To provide maximum flexibility for users and their tasks, design your toolbars and status bars to be user configurable. Providing the user with the option to display or hide toolbars and status bars is one way to do this. You can also include options that allow the user to change or rearrange the elements included in toolbars and status bars.
Provide toolbar buttons in at least two sizes: 24 by 22 and 32 by 30 pixels. To fit a graphic label in these button sizes, design the images no larger than 16 by 16 and 24 by 24 pixels, respectively. In addition, support the user's the option to change between sizes by providing a property sheet for the toolbar (or status bar).
Note
For more information about designing toolbar buttons, see Chapter 13, "Visual Design."
Consider also making the location of toolbars user adjustable.

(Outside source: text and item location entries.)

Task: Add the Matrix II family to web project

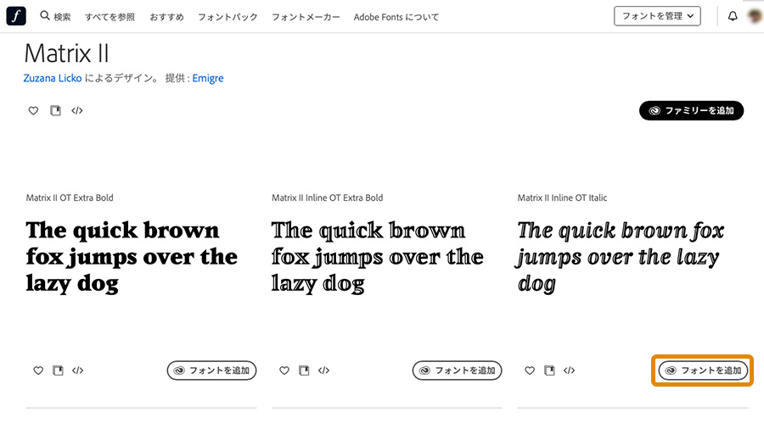Action: pyautogui.click(x=55, y=111)
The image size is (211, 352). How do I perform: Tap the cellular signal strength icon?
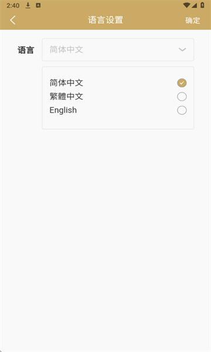coord(194,5)
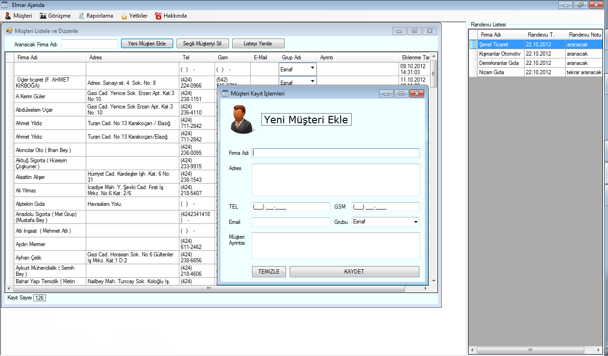Click the Müşteri Listele window icon
The width and height of the screenshot is (608, 356).
pos(9,31)
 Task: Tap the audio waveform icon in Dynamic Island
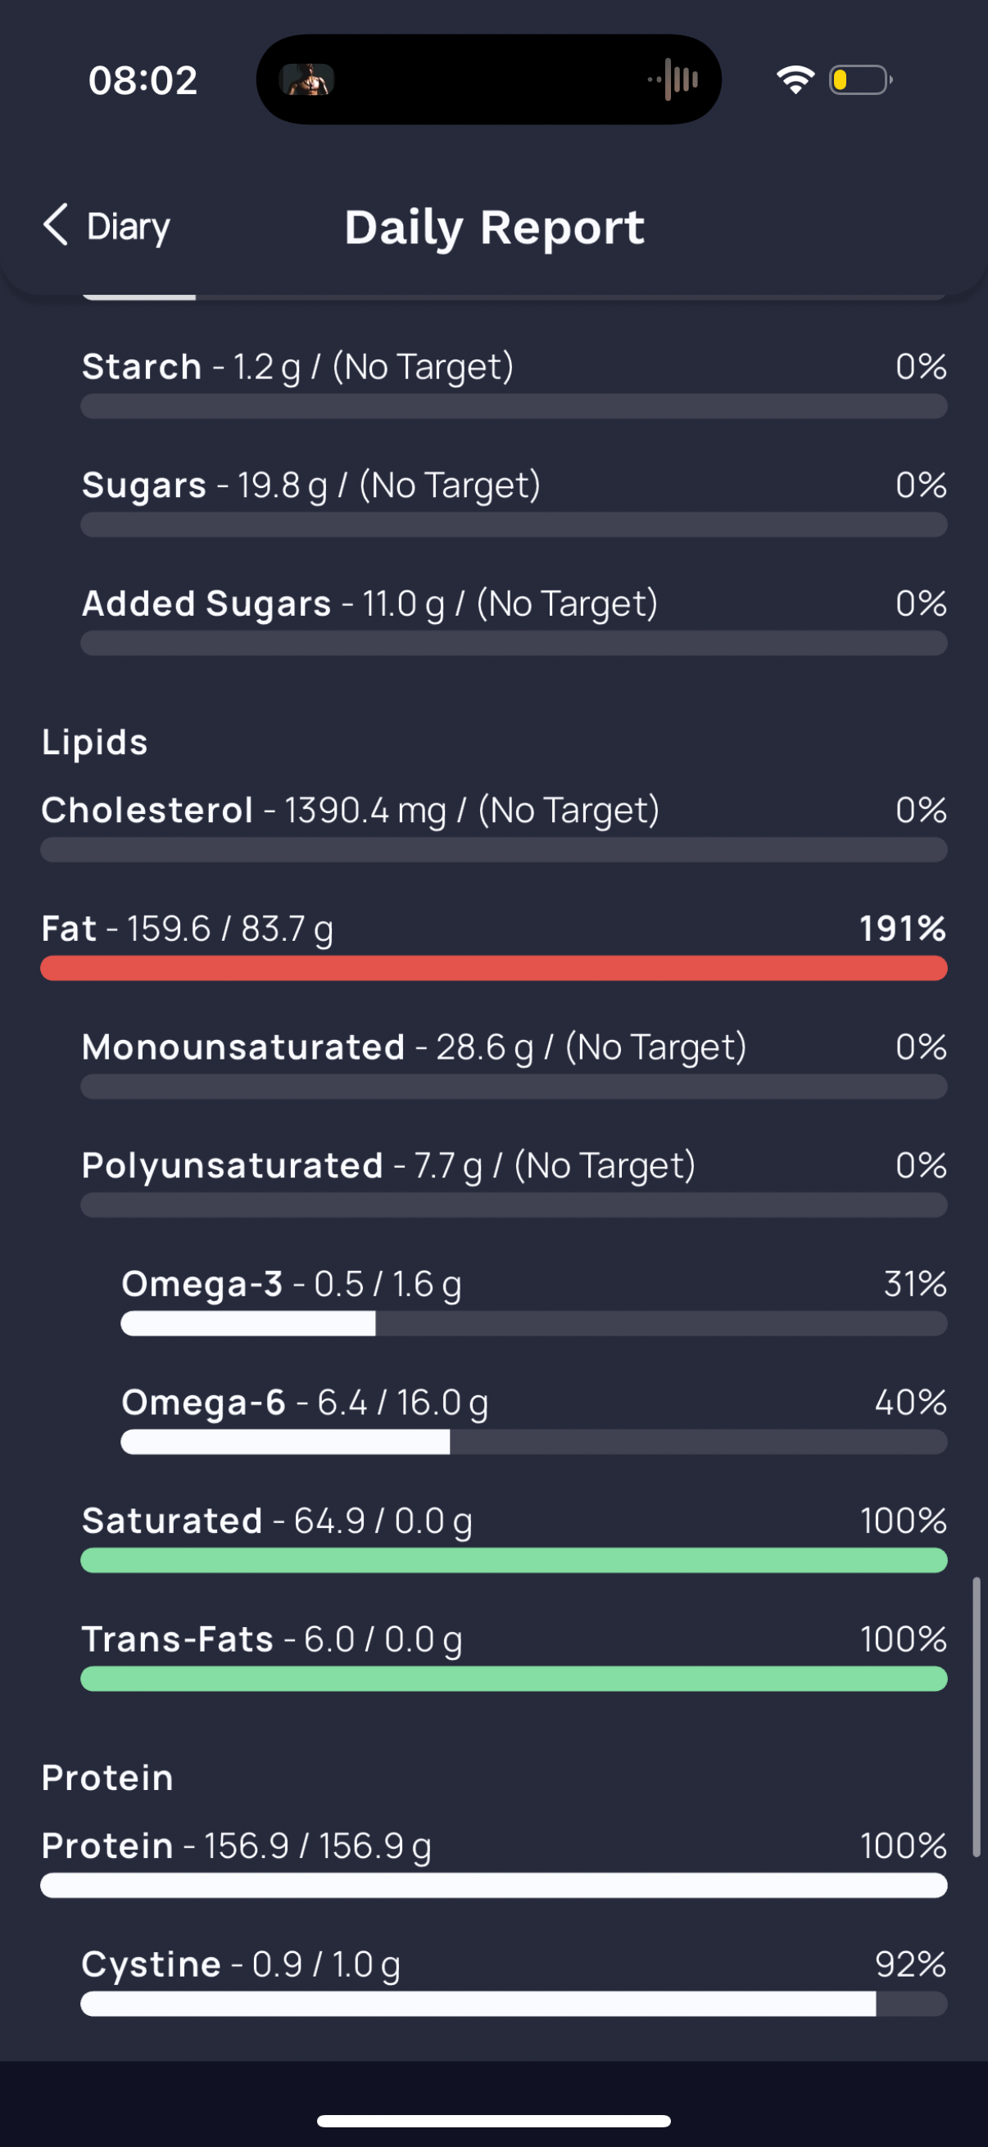(x=673, y=80)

While toolbars are typically docked by default — aligned to the edge of a window or pane to which they apply — design your toolbars to be moveable so that the user can dock them along another edge or display them as a palette window.
Note
For more information about palette windows, see Chapter 8, "Secondary Windows."
To undock a toolbar from its present location, the user must be able to click anywhere in the "blank" area of the toolbar and drag it to its new location. If the new location is within the hot zone of an edge, your application should dock the toolbar at the new edge when the user releases the mouse button. If the new location is not within the hot zone of an edge, redisplay the toolbar in a palette window. To redock the window with an edge, the user drags the window by its title bar until the pointer enters the hot zone of an edge. Return the toolbar to a docked state when the user releases the mouse button.
As the user drags the toolbar, provide visual feedback, such as a dotted outline of the toolbar. When the user moves the pointer into a hot zone of a dockable location, display the outline in its docked configuration to provide a cue to the user about what will happen when the drag operation is complete. You can also support user options such as resizing the toolbar by dragging its border or docking multiple toolbars side by side, reconfiguring their arrangement and size as necessary.
When supporting toolbar and status bar configuration options, avoid including controls whose functionality is not available elsewhere in the interface. In addition, always preserve the current position and size, and other state information, of toolbar and status bar configuration so that they can be restored to their state when the user reopens the window.